The relationship between regional WMH volume and performance on the PACC, which was the primary clinical efficacy outcome of the trial, suggests that WMH should be considered explicitly in the design and analysis of clinical trial data. We are unaware of trials that have examined baseline WMH as potential effect modifiers or factors that would need statistical adjustment when considering efficacy. However, the relationship we observed indicates WMH as a source of variance in trial outcomes that could potentially obscure treatment effects. The results of the A4 trial showed that solanezumab did not slow cognitive decline compared with placebo [34]; an important post hoc analysis should examine whether WMH affected the efficacy outcomes in this trial. Similarly, it is now well established that brain edema and hemorrhage, the so-called amyloid-related imaging abnormalities (ARIA-E and ARIA-H, respectively), are common side effects of monoclonal antibody treatments that target amyloid [38]. The presence of baseline microbleeds is one predictor of these adverse outcomes [38], but future analyses should consider whether small vessel disease manifesting as WMH may also signal who might be at risk for adverse events.
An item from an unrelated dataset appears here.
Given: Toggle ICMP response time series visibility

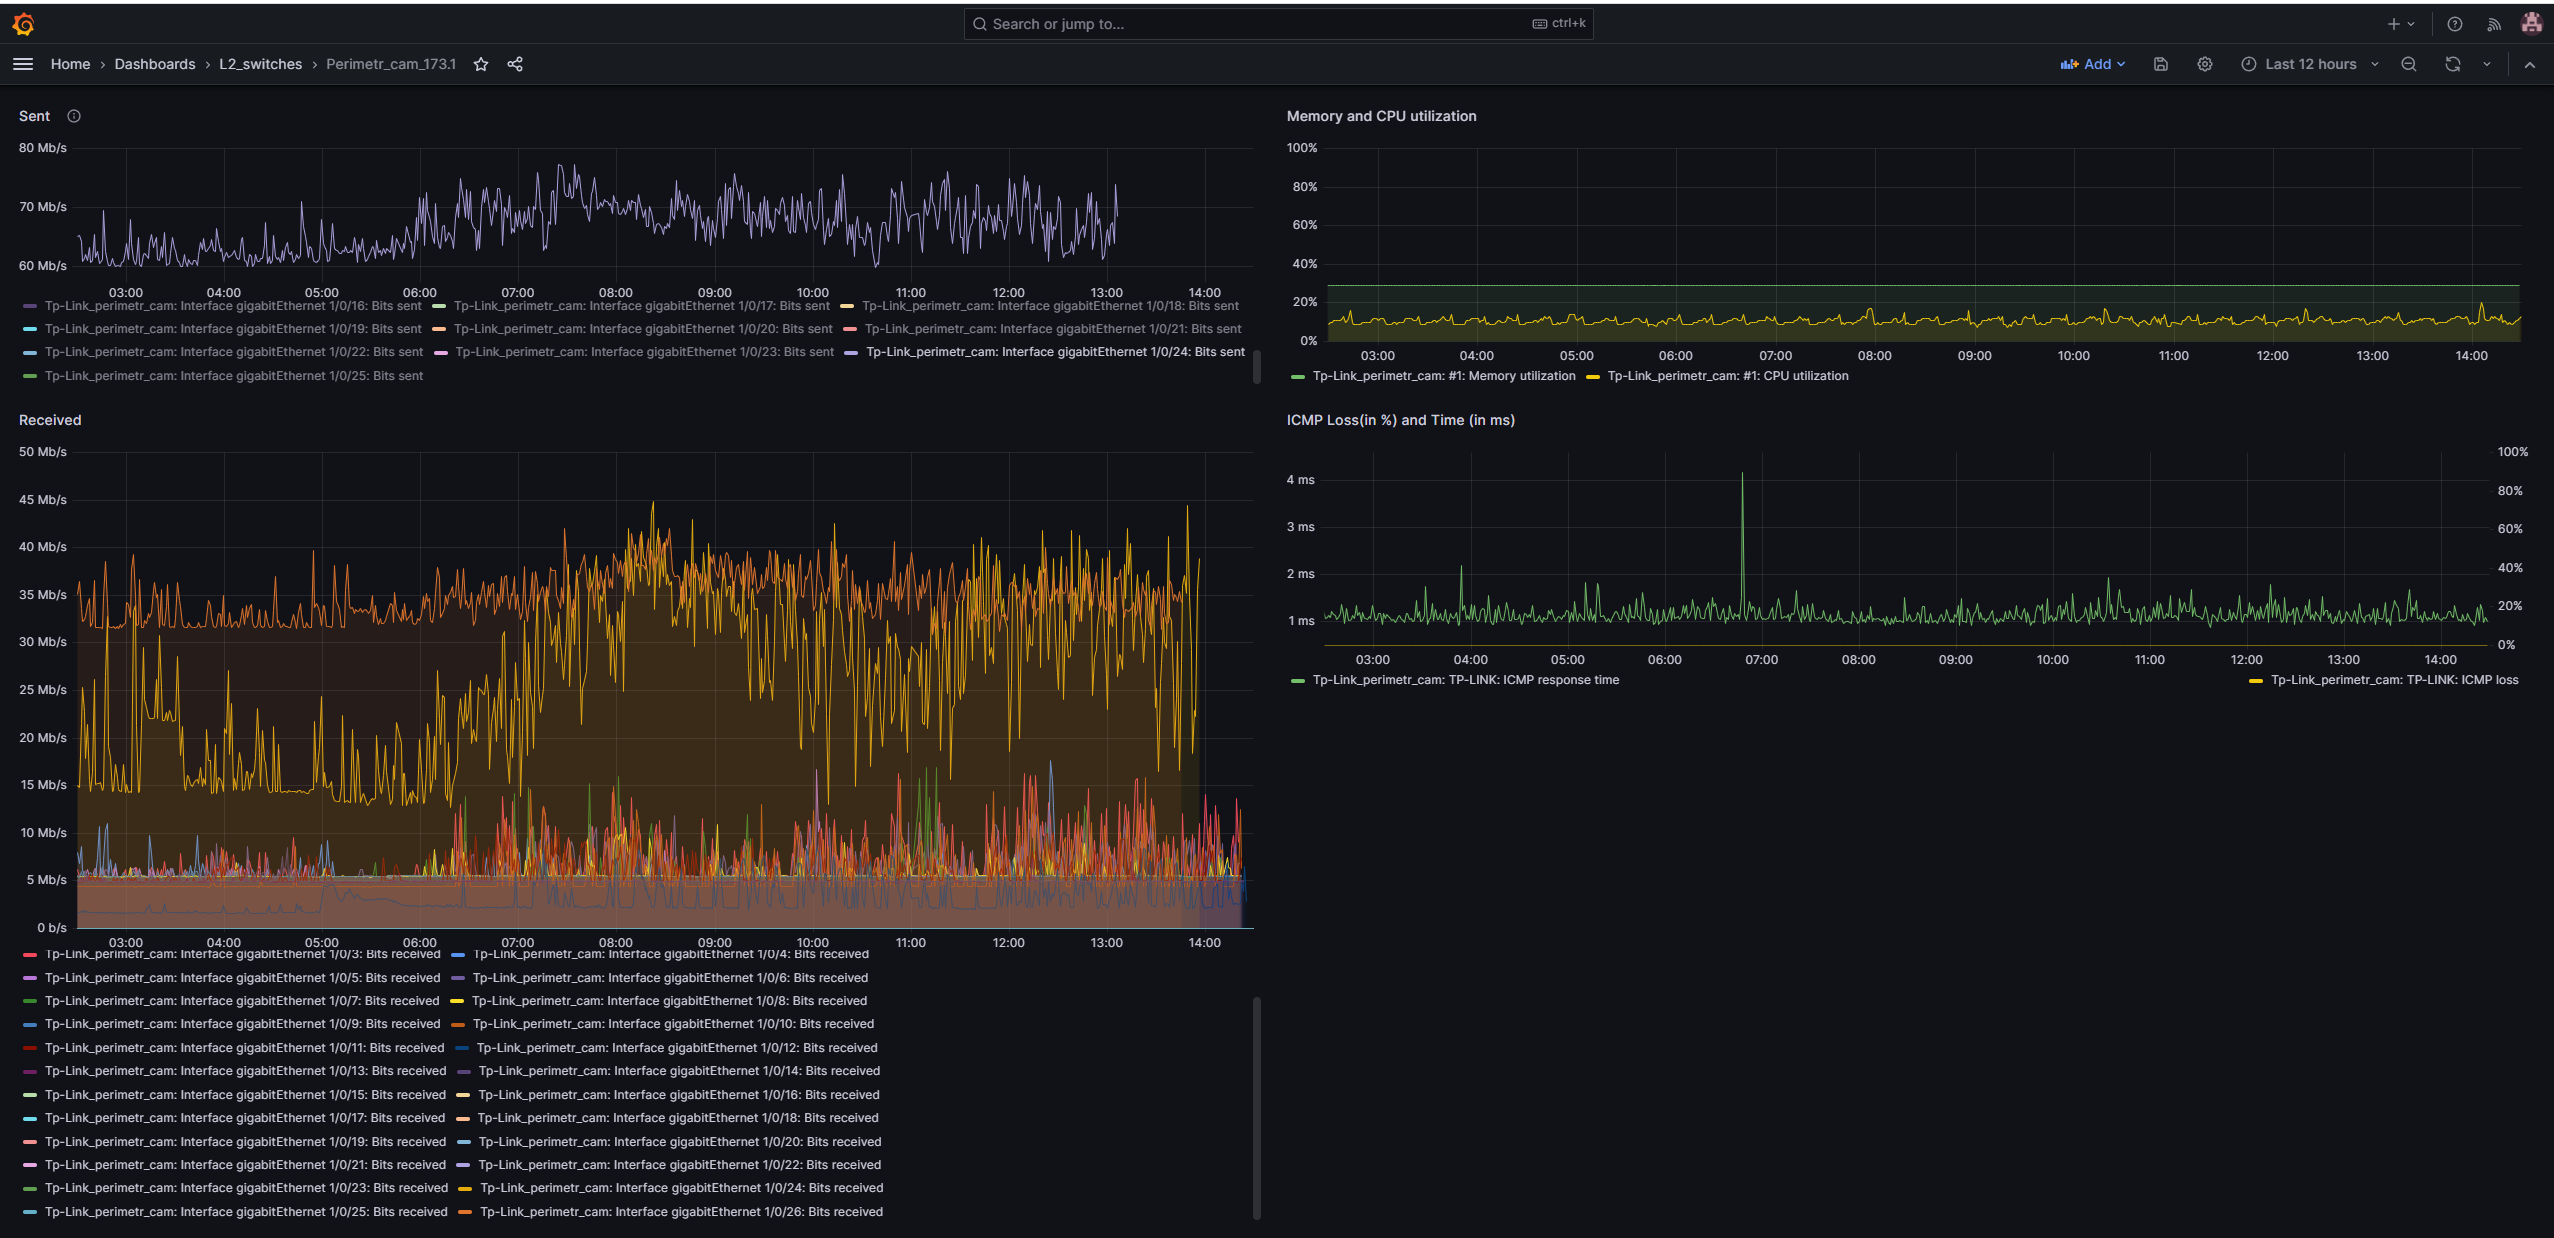Looking at the screenshot, I should point(1465,680).
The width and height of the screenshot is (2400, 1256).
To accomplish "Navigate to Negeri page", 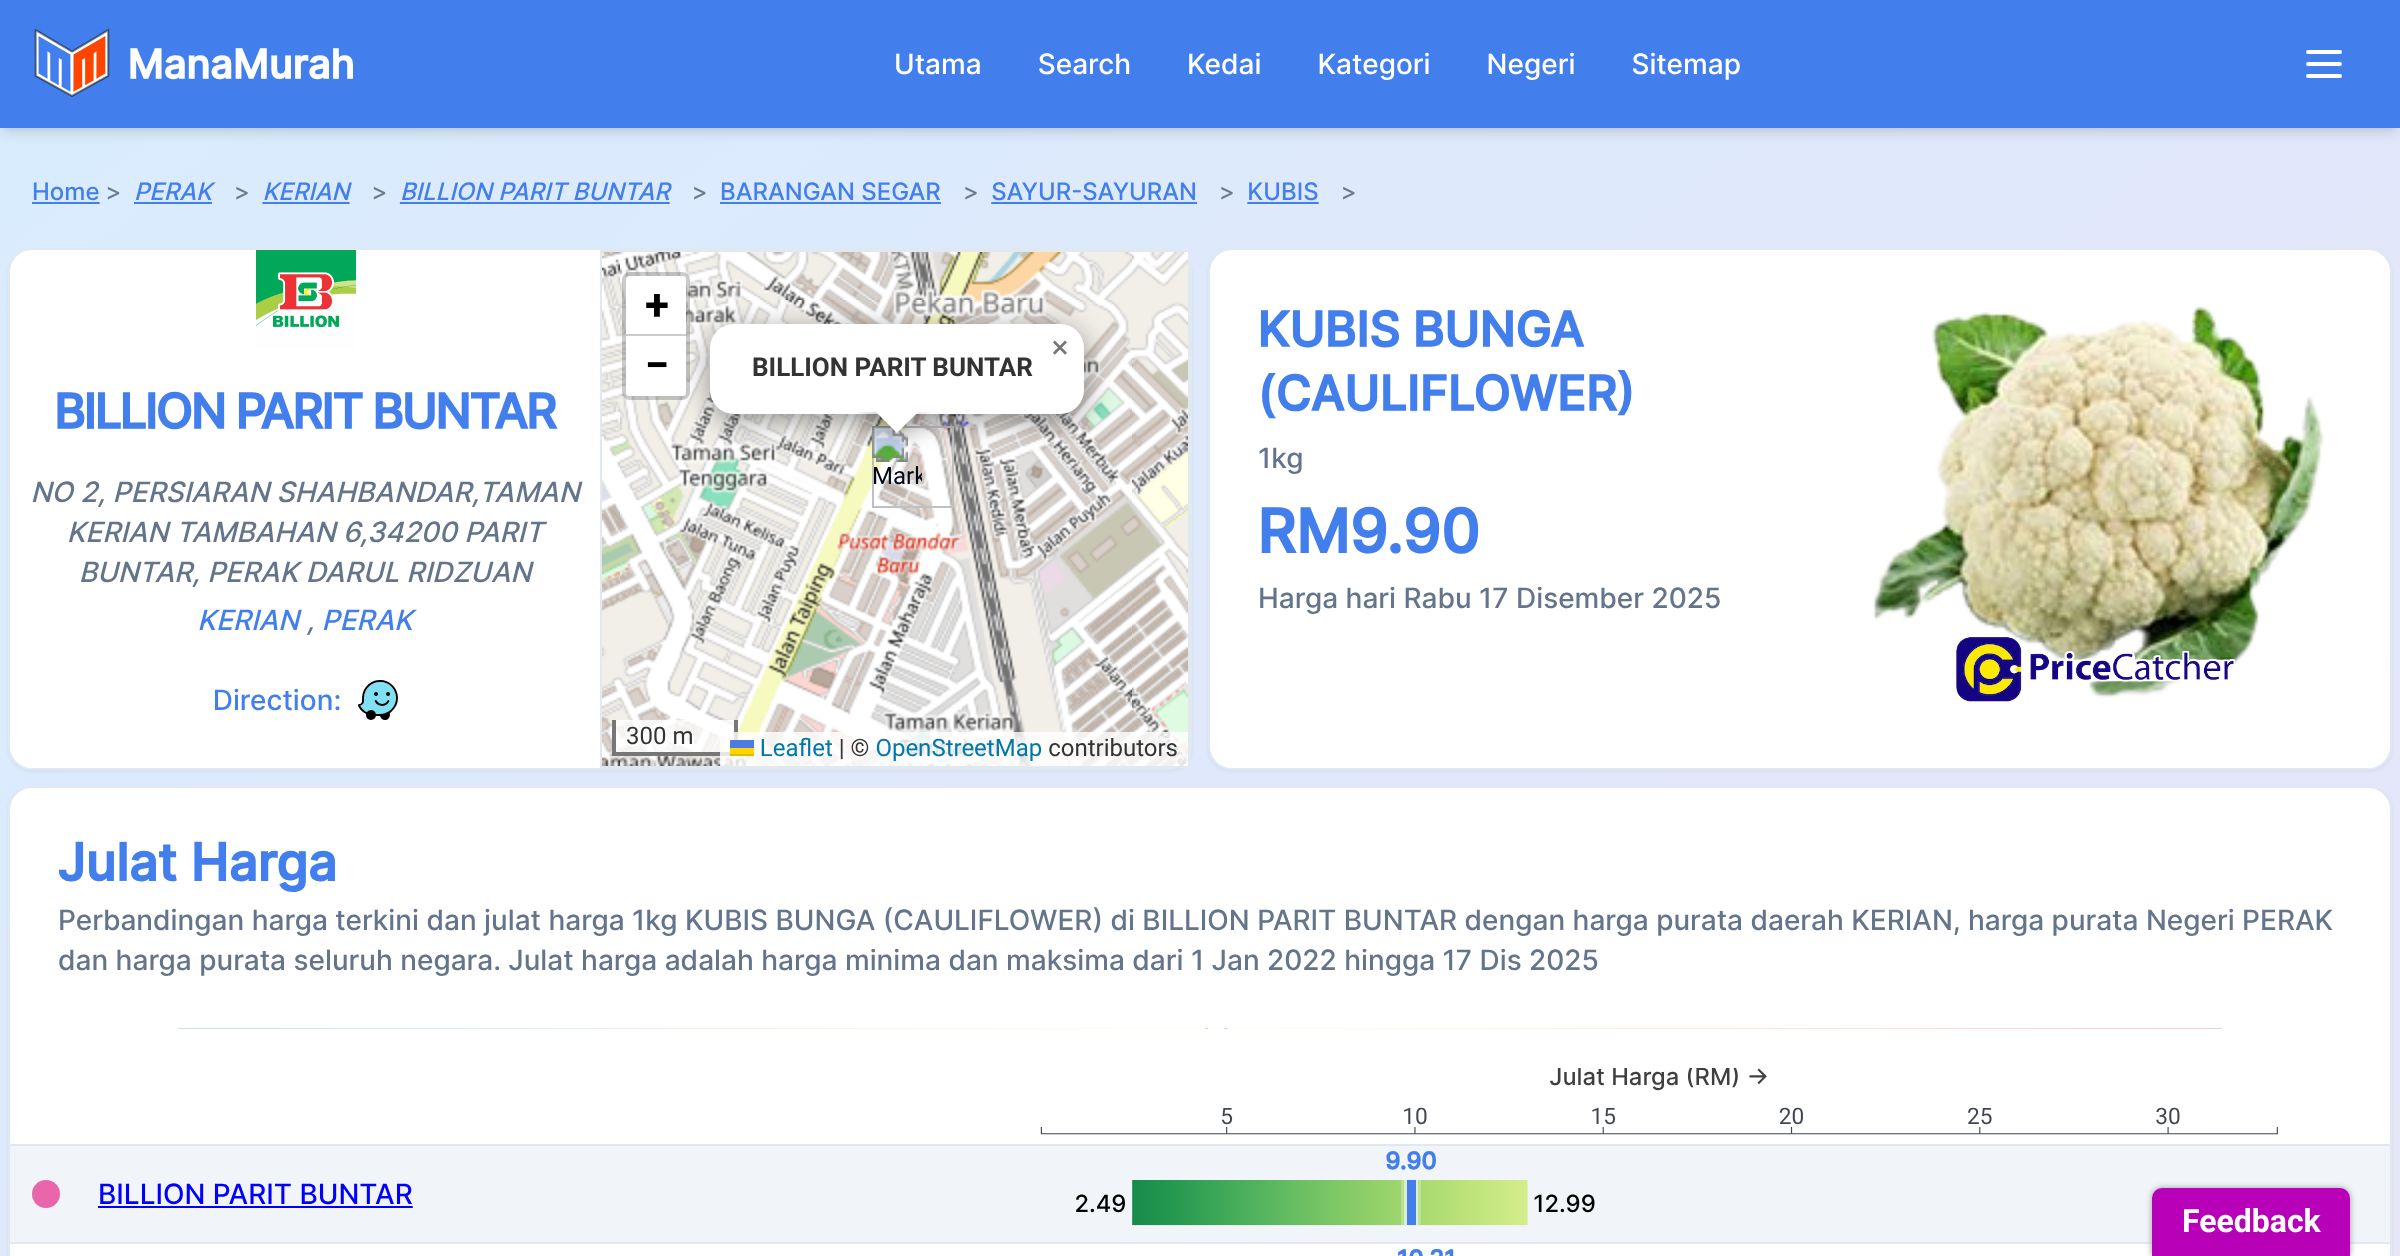I will (x=1530, y=64).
Cerebral microbleeds may be difficult to detect, and their visualization is dependent on MRI scan protocols, resolution, and operator expertise; on the other hand, WMH are easily visualized and quantifiable and may provide similar or better indicators of risk. Future trials should consider analyses involving WMH for both efficacy and safety outcomes.

Limitations

There is considerable debate about whether WMH in the context of AD represent a purely vascular phenomenon or whether they are consequences of AD-related neurodegeneration [39, 40]. We have argued against the latter based on animal studies, anatomical distribution, temporality, and dissociations between vascular risk factors and WMH severity [41]. In the A4 trial, which includes individuals who are presymptomatic or have very mild symptoms, we would also not expect there to be significant white matter degeneration secondary to AD pathophysiology at such early disease stages. Additionally, while the A4 trial was designed to be more inclusive of race and ethnicity groups than previous AD trials [8], there was still bias [42], and the target numbers for inclusion of enrolled participants from racially and ethnically minoritized backgrounds were not reached. We [43, 44] and others [45] have documented differences in WMH volume across race/ethnicity minoritized groups and in the impact of WMH on cognitive outcomes. As recruitment and enrollment strategies of AD trials continue to improve with respect to more inclusive participation, the potential impact of cerebrovascular disease on the efficacy, and possibly safety, of trial outcomes will become more relevant.

Conclusions

Given the multifactorial etiology of cognitive decline in AD, efforts towards risk reduction and prevention via multidomain interventions that include management of cerebrovascular disease [46, 47], combination therapies [48], or explicit inclusion of individuals with cerebrovascular disease will continue to emerge as important strategies. Our study confirms the importance of multiple etiological factors in cognitive outcomes even among individuals considered for single mechanism secondary prevention AD trials.